-- Opening Marker --

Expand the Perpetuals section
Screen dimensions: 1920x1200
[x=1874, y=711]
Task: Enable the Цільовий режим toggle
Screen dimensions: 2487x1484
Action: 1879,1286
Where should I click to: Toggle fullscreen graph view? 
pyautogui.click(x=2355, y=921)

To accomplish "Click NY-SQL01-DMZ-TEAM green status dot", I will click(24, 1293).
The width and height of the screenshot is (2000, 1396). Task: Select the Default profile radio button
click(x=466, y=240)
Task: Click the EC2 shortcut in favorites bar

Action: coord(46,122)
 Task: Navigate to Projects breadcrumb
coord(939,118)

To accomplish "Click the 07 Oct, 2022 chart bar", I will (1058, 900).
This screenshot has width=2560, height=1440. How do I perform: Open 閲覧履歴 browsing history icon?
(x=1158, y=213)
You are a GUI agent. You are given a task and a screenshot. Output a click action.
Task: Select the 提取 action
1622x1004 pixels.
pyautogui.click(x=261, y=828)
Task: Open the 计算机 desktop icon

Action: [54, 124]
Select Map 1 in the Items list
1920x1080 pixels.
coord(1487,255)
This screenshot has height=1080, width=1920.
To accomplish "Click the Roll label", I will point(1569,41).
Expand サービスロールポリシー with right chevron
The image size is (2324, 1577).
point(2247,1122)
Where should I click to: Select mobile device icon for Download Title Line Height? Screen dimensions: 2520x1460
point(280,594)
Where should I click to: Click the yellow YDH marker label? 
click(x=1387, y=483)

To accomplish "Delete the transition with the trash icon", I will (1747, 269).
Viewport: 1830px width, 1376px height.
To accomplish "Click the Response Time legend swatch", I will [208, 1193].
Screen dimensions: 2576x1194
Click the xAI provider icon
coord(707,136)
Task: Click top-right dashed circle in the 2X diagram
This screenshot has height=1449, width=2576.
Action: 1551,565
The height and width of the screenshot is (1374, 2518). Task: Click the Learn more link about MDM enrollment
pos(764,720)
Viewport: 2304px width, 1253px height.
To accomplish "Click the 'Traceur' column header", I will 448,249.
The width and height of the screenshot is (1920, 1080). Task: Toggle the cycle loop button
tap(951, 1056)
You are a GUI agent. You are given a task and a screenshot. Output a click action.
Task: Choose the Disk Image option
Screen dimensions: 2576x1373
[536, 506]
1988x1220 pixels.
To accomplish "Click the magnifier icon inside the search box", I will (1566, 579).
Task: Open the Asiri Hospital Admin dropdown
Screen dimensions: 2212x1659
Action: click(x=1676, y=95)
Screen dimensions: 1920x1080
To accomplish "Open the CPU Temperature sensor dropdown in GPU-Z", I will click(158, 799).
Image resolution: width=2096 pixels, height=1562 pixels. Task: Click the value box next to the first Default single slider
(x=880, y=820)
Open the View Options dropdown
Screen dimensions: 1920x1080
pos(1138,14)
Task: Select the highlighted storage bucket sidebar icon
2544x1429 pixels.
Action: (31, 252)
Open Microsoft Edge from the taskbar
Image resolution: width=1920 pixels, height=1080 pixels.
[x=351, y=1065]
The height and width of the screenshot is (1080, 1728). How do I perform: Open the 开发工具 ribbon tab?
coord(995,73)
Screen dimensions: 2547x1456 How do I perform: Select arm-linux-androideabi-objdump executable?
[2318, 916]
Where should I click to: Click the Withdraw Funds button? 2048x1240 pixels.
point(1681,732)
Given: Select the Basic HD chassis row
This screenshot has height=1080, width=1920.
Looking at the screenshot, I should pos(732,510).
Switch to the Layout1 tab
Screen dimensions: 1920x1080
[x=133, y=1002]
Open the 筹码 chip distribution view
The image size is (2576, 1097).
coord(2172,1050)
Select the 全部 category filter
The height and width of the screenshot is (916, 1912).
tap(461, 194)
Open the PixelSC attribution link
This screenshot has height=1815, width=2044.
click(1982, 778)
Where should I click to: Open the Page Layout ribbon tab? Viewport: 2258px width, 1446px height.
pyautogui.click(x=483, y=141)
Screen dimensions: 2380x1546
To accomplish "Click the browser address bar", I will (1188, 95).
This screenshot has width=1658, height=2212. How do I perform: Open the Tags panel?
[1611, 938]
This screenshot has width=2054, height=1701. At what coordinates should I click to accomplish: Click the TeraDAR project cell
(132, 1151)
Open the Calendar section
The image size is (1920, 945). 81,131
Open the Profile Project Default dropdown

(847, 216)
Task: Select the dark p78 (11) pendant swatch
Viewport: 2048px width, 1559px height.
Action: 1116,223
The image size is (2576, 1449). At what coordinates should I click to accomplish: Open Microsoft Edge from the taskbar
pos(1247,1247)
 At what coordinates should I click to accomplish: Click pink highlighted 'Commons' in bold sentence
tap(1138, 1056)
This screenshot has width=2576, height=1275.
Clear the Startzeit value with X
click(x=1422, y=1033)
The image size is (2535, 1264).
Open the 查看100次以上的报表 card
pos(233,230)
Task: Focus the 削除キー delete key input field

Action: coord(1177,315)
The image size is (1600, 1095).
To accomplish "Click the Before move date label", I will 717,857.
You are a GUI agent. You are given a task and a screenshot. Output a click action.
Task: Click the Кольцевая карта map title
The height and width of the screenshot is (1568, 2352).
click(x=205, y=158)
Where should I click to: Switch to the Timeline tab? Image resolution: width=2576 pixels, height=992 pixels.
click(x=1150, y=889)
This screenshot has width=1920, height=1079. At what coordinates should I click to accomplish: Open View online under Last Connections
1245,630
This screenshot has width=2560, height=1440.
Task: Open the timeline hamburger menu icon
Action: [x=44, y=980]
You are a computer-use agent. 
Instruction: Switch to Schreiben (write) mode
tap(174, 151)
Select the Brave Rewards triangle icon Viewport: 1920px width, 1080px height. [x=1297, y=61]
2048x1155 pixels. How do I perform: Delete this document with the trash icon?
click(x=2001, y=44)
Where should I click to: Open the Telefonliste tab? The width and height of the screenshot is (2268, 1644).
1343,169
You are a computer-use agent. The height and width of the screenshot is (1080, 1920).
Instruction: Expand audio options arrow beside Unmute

-- Closing Marker --

About this task: Reproduce the material precisely, including every line.

Task output:
Expand the Perpetuals section
Screen dimensions: 1920x1200
[x=1874, y=711]
Task: Enable the Цільовий режим toggle
Screen dimensions: 2487x1484
Action: 1879,1286
Where should I click to: Toggle fullscreen graph view? 
pyautogui.click(x=2355, y=921)

To accomplish "Click NY-SQL01-DMZ-TEAM green status dot", I will click(24, 1293).
The width and height of the screenshot is (2000, 1396). Task: Select the Default profile radio button
click(x=466, y=240)
Task: Click the EC2 shortcut in favorites bar

Action: coord(46,122)
 Task: Navigate to Projects breadcrumb
coord(939,118)

To accomplish "Click the 07 Oct, 2022 chart bar", I will (1058, 900).
This screenshot has width=2560, height=1440. How do I perform: Open 閲覧履歴 browsing history icon?
(x=1158, y=213)
You are a GUI agent. You are given a task and a screenshot. Output a click action.
Task: Select the 提取 action
1622x1004 pixels.
pyautogui.click(x=261, y=828)
Task: Open the 计算机 desktop icon

Action: [54, 124]
Select Map 1 in the Items list
1920x1080 pixels.
coord(1487,255)
This screenshot has height=1080, width=1920.
To accomplish "Click the Roll label", I will point(1569,41).
Expand サービスロールポリシー with right chevron
The image size is (2324, 1577).
point(2247,1122)
Where should I click to: Select mobile device icon for Download Title Line Height? Screen dimensions: 2520x1460
point(280,594)
Where should I click to: Click the yellow YDH marker label? 
click(x=1387, y=483)

To accomplish "Delete the transition with the trash icon", I will (1747, 269).
Viewport: 1830px width, 1376px height.
To accomplish "Click the Response Time legend swatch", I will [208, 1193].
Screen dimensions: 2576x1194
Click the xAI provider icon
coord(707,136)
Task: Click top-right dashed circle in the 2X diagram
This screenshot has height=1449, width=2576.
Action: 1551,565
The height and width of the screenshot is (1374, 2518). Task: Click the Learn more link about MDM enrollment
pos(764,720)
Viewport: 2304px width, 1253px height.
To accomplish "Click the 'Traceur' column header", I will 448,249.
The width and height of the screenshot is (1920, 1080). Task: Toggle the cycle loop button
tap(951, 1056)
You are a GUI agent. You are given a task and a screenshot. Output a click action.
Task: Choose the Disk Image option
Screen dimensions: 2576x1373
[536, 506]
1988x1220 pixels.
To accomplish "Click the magnifier icon inside the search box", I will (1566, 579).
Task: Open the Asiri Hospital Admin dropdown
Screen dimensions: 2212x1659
Action: click(x=1676, y=95)
Screen dimensions: 1920x1080
To accomplish "Open the CPU Temperature sensor dropdown in GPU-Z", I will click(158, 799).
Image resolution: width=2096 pixels, height=1562 pixels. Task: Click the value box next to the first Default single slider
(x=880, y=820)
Open the View Options dropdown
Screen dimensions: 1920x1080
pos(1138,14)
Task: Select the highlighted storage bucket sidebar icon
2544x1429 pixels.
Action: (31, 252)
Open Microsoft Edge from the taskbar
Image resolution: width=1920 pixels, height=1080 pixels.
[x=351, y=1065]
The height and width of the screenshot is (1080, 1728). How do I perform: Open the 开发工具 ribbon tab?
coord(995,73)
Screen dimensions: 2547x1456 How do I perform: Select arm-linux-androideabi-objdump executable?
[2318, 916]
Where should I click to: Click the Withdraw Funds button? 2048x1240 pixels.
point(1681,732)
Given: Select the Basic HD chassis row
This screenshot has height=1080, width=1920.
Looking at the screenshot, I should pos(732,510).
Switch to the Layout1 tab
Screen dimensions: 1920x1080
[x=133, y=1002]
Open the 筹码 chip distribution view
The image size is (2576, 1097).
coord(2172,1050)
Select the 全部 category filter
The height and width of the screenshot is (916, 1912).
tap(461, 194)
Open the PixelSC attribution link
This screenshot has height=1815, width=2044.
click(1982, 778)
Where should I click to: Open the Page Layout ribbon tab? Viewport: 2258px width, 1446px height.
pyautogui.click(x=483, y=141)
Screen dimensions: 2380x1546
To accomplish "Click the browser address bar", I will (1188, 95).
This screenshot has width=1658, height=2212. How do I perform: Open the Tags panel?
[1611, 938]
This screenshot has width=2054, height=1701. At what coordinates should I click to accomplish: Click the TeraDAR project cell
(132, 1151)
Open the Calendar section
The image size is (1920, 945). 81,131
Open the Profile Project Default dropdown

(847, 216)
Task: Select the dark p78 (11) pendant swatch
Viewport: 2048px width, 1559px height.
Action: 1116,223
The image size is (2576, 1449). At what coordinates should I click to accomplish: Open Microsoft Edge from the taskbar
pos(1247,1247)
 At what coordinates should I click to accomplish: Click pink highlighted 'Commons' in bold sentence
tap(1138, 1056)
This screenshot has width=2576, height=1275.
Clear the Startzeit value with X
click(x=1422, y=1033)
The image size is (2535, 1264).
Open the 查看100次以上的报表 card
pos(233,230)
Task: Focus the 削除キー delete key input field

Action: coord(1177,315)
The image size is (1600, 1095).
To accomplish "Click the Before move date label", I will 717,857.
You are a GUI agent. You are given a task and a screenshot. Output a click action.
Task: Click the Кольцевая карта map title
The height and width of the screenshot is (1568, 2352).
click(x=205, y=158)
Where should I click to: Switch to the Timeline tab? Image resolution: width=2576 pixels, height=992 pixels.
click(x=1150, y=889)
This screenshot has width=1920, height=1079. At what coordinates should I click to accomplish: Open View online under Last Connections
1245,630
This screenshot has width=2560, height=1440.
Task: Open the timeline hamburger menu icon
Action: [x=44, y=980]
You are a computer-use agent. 
Instruction: Switch to Schreiben (write) mode
tap(174, 151)
Select the Brave Rewards triangle icon Viewport: 1920px width, 1080px height. [x=1297, y=61]
2048x1155 pixels. How do I perform: Delete this document with the trash icon?
click(x=2001, y=44)
Where should I click to: Open the Telefonliste tab? The width and height of the screenshot is (2268, 1644).
1343,169
You are a computer-use agent. The height and width of the screenshot is (1080, 1920).
Instruction: Expand audio options arrow beside Unmute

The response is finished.